Affinity chromatography of neuropathy target esterase.

Neuropathy target esterase (NTE) is a membrane-bound protein which has been proposed as the target site in nerve tissue for initiation of organophosphate induced delayed neuropathy (OPIDN). Efforts to characterize NTE and to determine the mechanism of its involvement in OPIDN have been hampered by the lack of a suitable method for its purification. We describe here the development of a trifluoromethyl ketone liganded affinity gel which selectively binds NTE. Triton X-100/NaCl extracts of NTE from chick embryo brain microsomal membranes were adsorbed to an affinity gel prepared by attachment of 3(9'-mercaptononylthio)-1,1,1-trifluoropropan-2-one to epoxy-activated Sepharose CL4B (MNTFP-Sepharose).
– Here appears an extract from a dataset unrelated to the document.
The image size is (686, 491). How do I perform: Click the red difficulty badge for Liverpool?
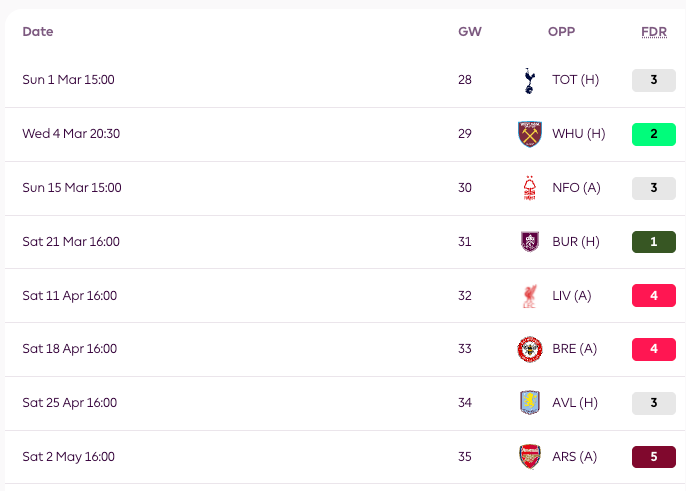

Typically 70-80% of NTE activity is bound under conditions in which undetectable quantities of total protein bound (< 4%). It proved difficult to elute active NTE under non-denaturing conditions, but SDS-PAGE analysis of MNTFP-Sepharose bound proteins eluted with 2% SDS identified a 155 kDa NTE-like protein that bound in a trifluoromethylketone- or mipafox-sensitive but paraoxon-insensitive manner. The levels of inhibition of binding correlated with the inhibition of activity and suggested that the 155-kDa band was composed of a single protein. MNTFP-Sepharose affinity chromatography in combination with preparative SDS-PAGE therefore holds promise as a method for obtaining microgram quantities of NTE for chemical analysis and sequencing.